In a sprawling mansion filled with peculiar treasures, January Scaller is a curiosity herself. As the ward of the wealthy Mr. Locke, she feels little different from the artifacts that decorate the halls: carefully maintained, largely ignored, and utterly out of place.

Then she finds a strange book. A book that carries the scent of other worlds, and tells a tale of secret doors, of love, adventure and danger. Each page turn reveals impossible truths about the world and January discovers a story increasingly entwined with her own.

This novel is a creative, haunting and original story. The main character, January, is a young girl who finds a magical book that takes her on a journey through hidden doors into other worlds. In search of her family and of herself, January tries to piece together her past. This fantasy or magical realism book was a fun-ish read, but a little too YA to really grab me.

So many people really loved this book, that I feel churlish in confessing my lack of interest, but yeah, magical portals into other worlds, with stereotypical villains in this world, and a well worn trope about a love spanning many worlds didn’t have the zing I would have liked.

Oh well.  But nicely written, nonetheless.

 

DIRT MUSIC by Tim Winton

One morning Luther Fox is observed poaching by Georgie Jutland. Chance, or a kind of willed recklessness, has brought Georgie into the life and home of Jim Buckridge, the most prosperous fisherman in the area and a man who loathes poachers, Fox above all. But she’s never fully settled into Jim’s grand house on the water or into the inbred community with its history of violent secrets. After Georgie encounters Fox, her tentative hold on conventional life is severed. Neither of them would call it love, but they can’t stay away from each other no matter how dangerous it is, and out on White Point it is very dangerous.

Set in the dramatic landscape of Western Australia, Dirt Music is a love story about people stifled by grief and regret; a novel about the odds of breaking with the past and about the lure of music. Dirt music, Fox tells Georgie, is “anything you can play on a verandah or porch, without electricity.”

Fox lost all his family — a brother and sister-in-law, and their two kids — in a car accident the year before.  Georgie, a nurse, feels she has always been a savior of broken men.  Her SO is a widower of only a few years.   Georgie is the black sheep of her wealthy family.

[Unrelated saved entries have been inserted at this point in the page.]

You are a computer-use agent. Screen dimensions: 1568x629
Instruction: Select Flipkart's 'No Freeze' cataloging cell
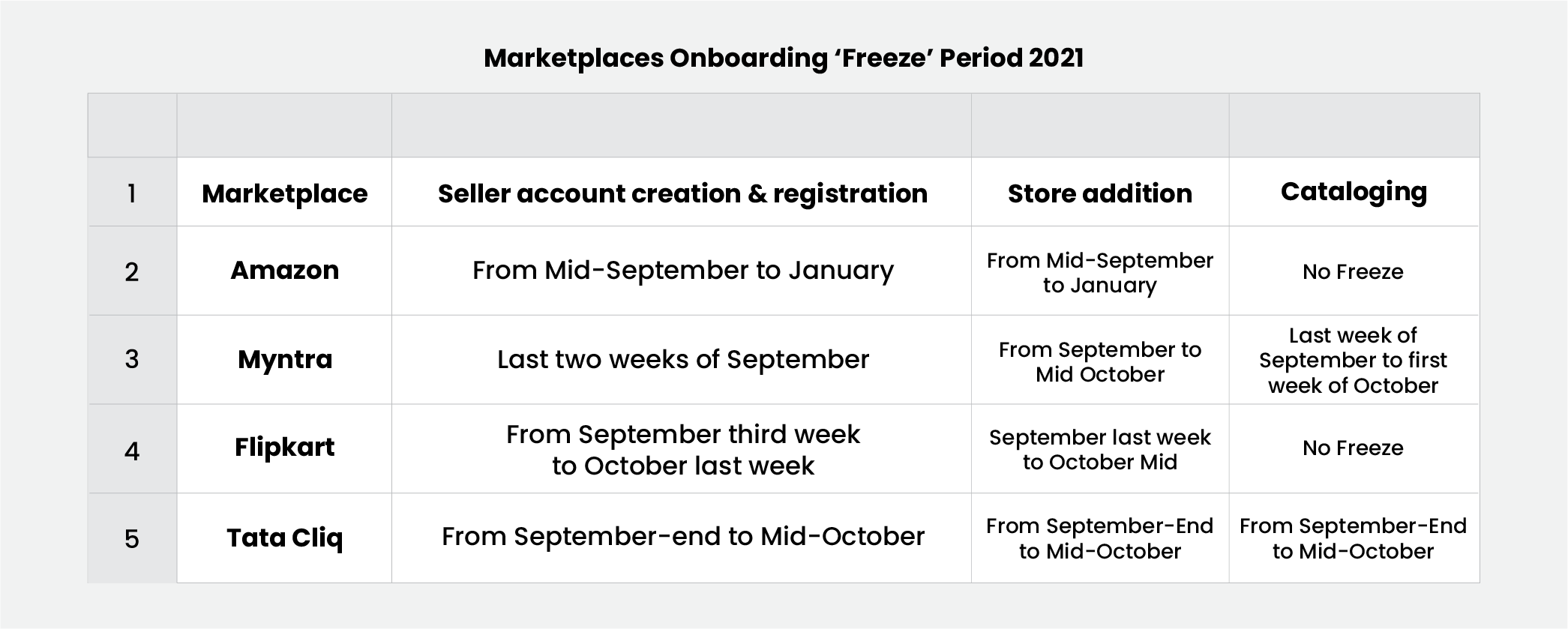point(1354,448)
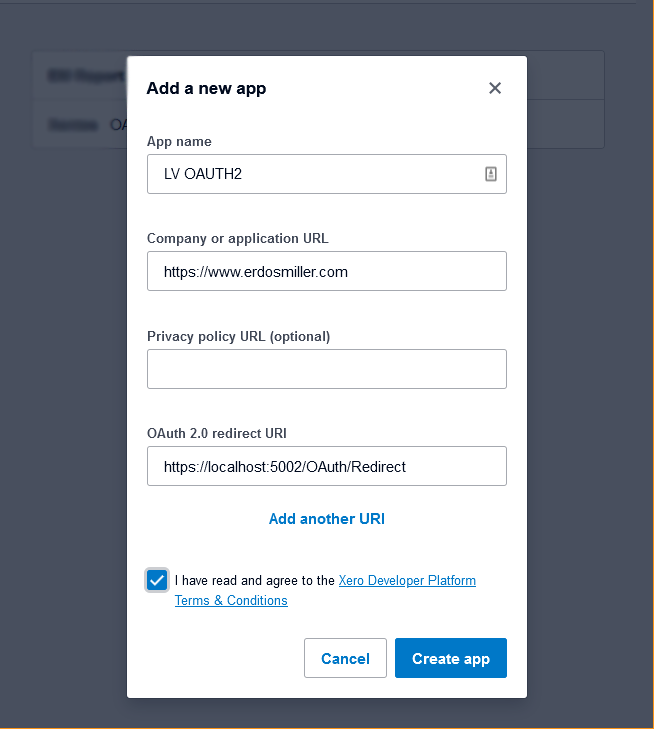The image size is (654, 729).
Task: Click the 'I have read and agree' text
Action: (x=255, y=580)
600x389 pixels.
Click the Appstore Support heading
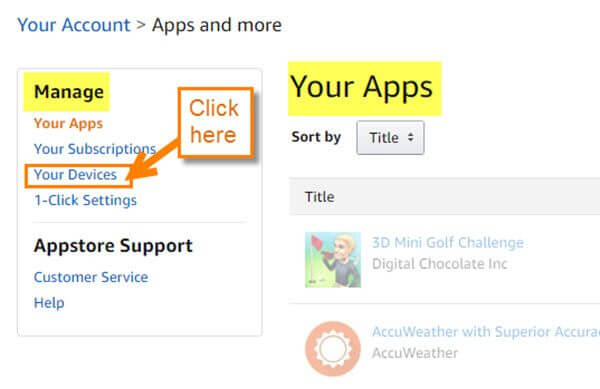113,246
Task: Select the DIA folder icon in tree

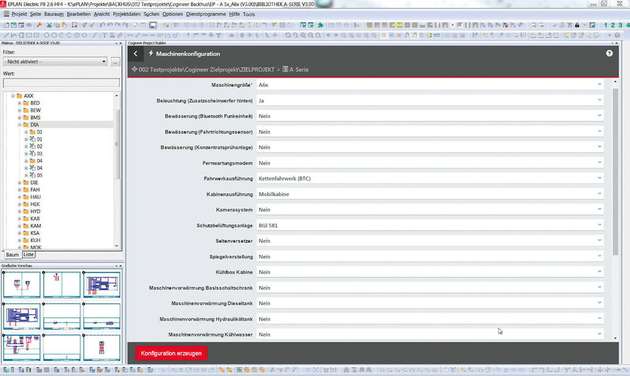Action: point(26,125)
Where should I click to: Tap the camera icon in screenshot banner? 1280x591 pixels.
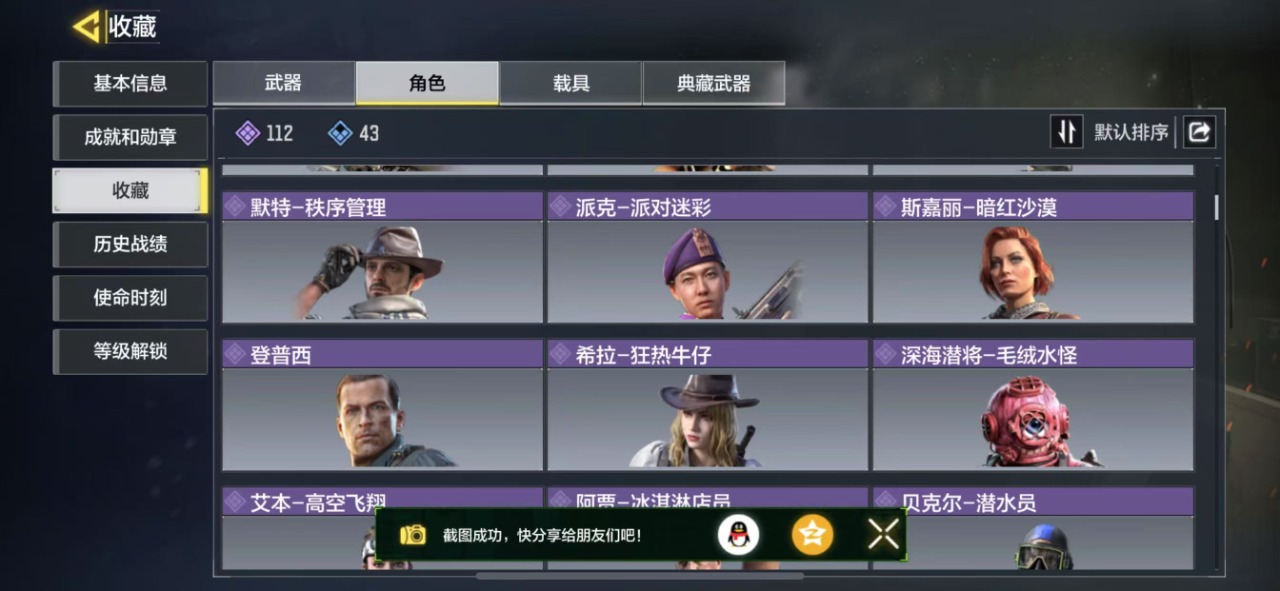[413, 535]
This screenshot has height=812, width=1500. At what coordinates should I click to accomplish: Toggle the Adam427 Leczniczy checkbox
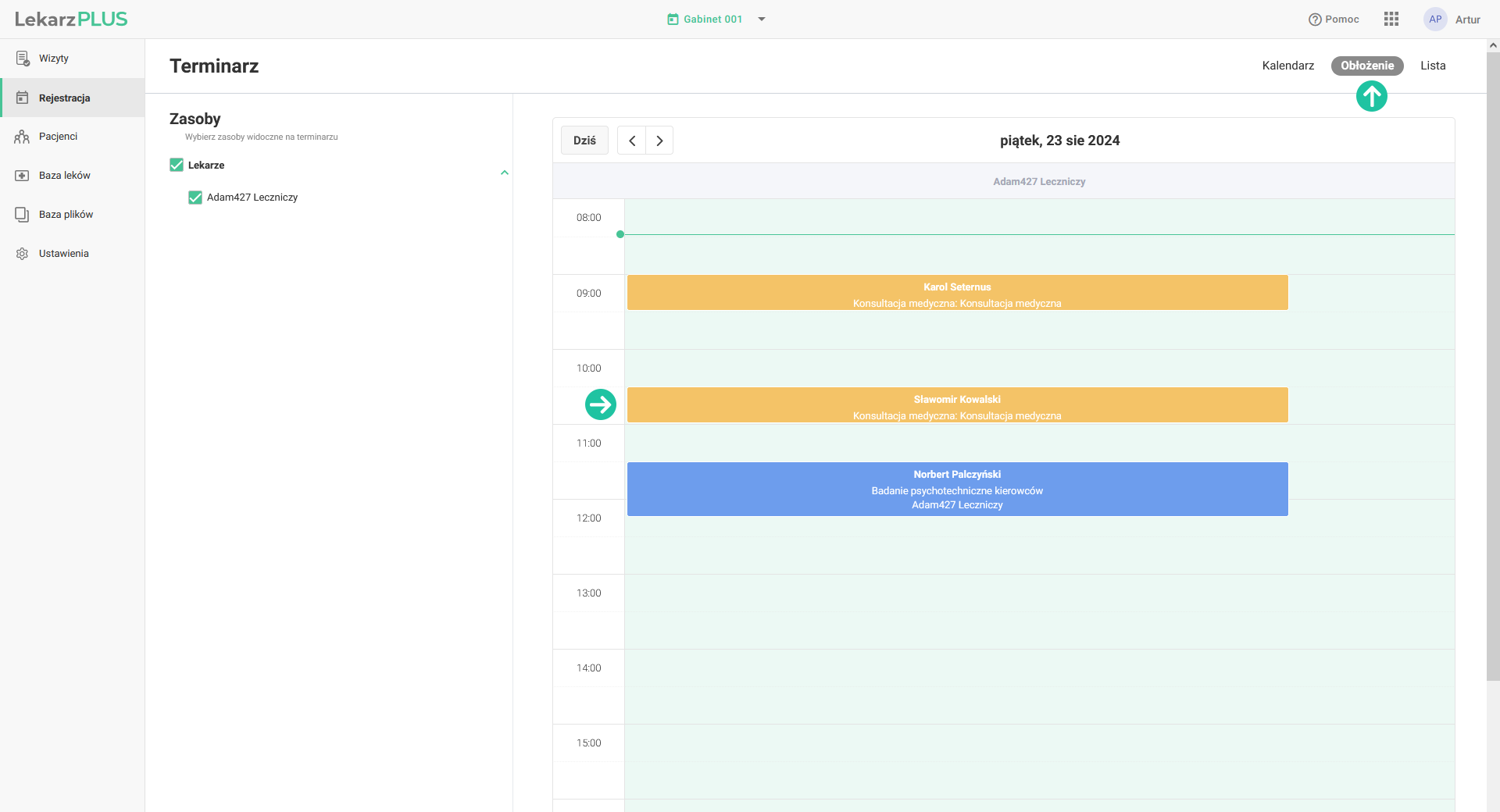point(195,198)
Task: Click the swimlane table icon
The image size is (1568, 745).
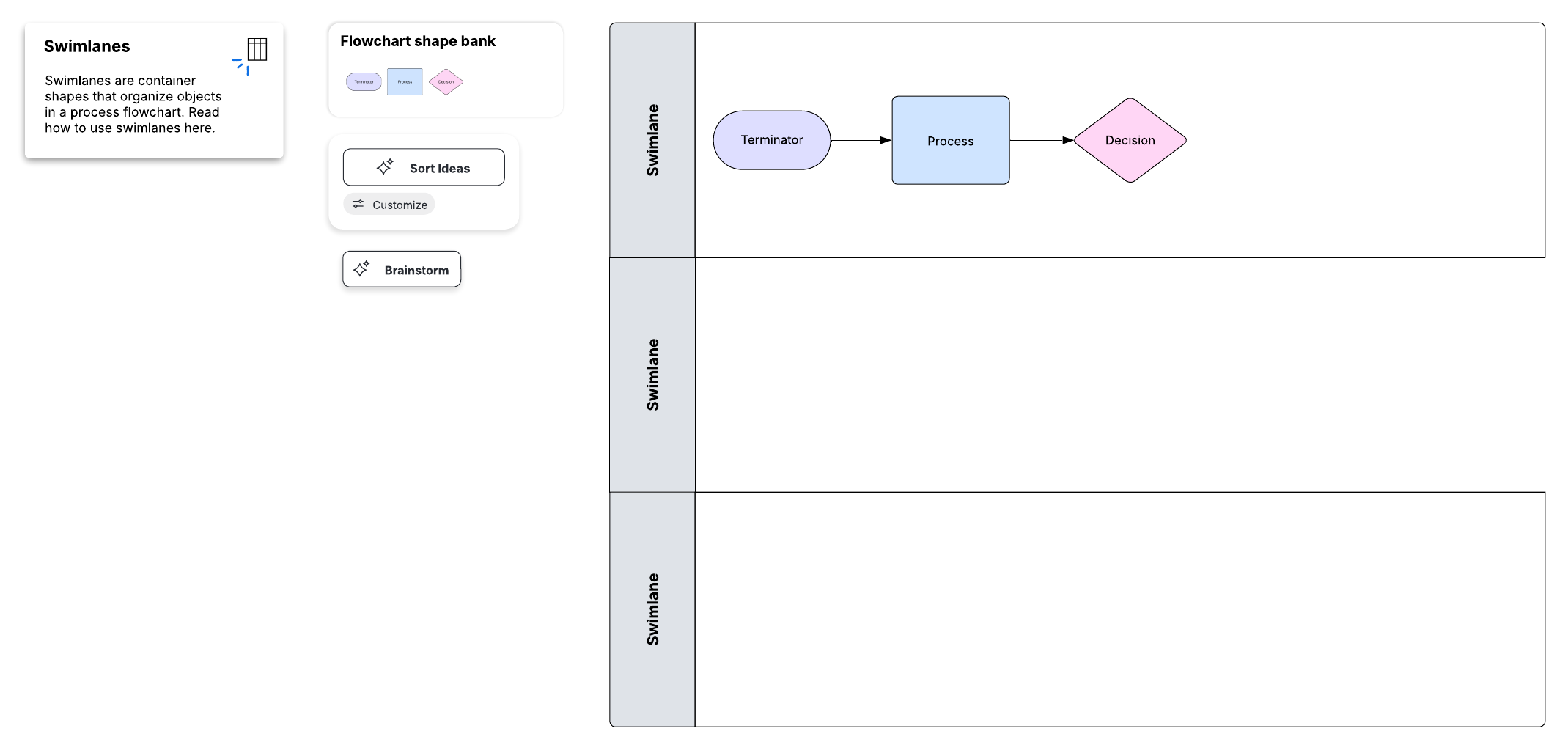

Filled with poetic descriptions of Western Australia, the landscape is almost a character in its own right, but the real story, not even the love triangle around which this is told, is a story of the town and its attitudes toward others, and its violent history.  It is, in part,  a story of redemption.

Winton is one of the foremost Australian writers, and it is easy to see why.

 

THE STAGES by Thom Satterlee

He trusts everyone, when he shouldn’t trust anyone.

How does a man with Asperger’s Syndrome step out of his office, leave behind the safety of his desk and books, and embrace the world he’s always kept at arm’s length?

All his life, Daniel Peters has hidden behind his reputation as one of the world’s best translators of the iconic Danish philosopher Søren Kierkegaard. When his beloved ex-girlfriend and mentor dies under odd circumstances and a priceless Kierkegaard manuscript goes missing, Daniel turns out to be the last person to have seen her alive. To clear his name, he must leave the safety of his books and venture out into the streets of Copenhagen.

A murder mystery, a fine description of life as a person with Asperger’s Syndrome, periodic interesting descriptions of how a translator works, and a story about family secrets.

Lots of fun, interesting, and I learned that Danes eat potato chips with a fork!  Gadzooks.

The title is from Kierkegaard’s Stages on Life’s Way.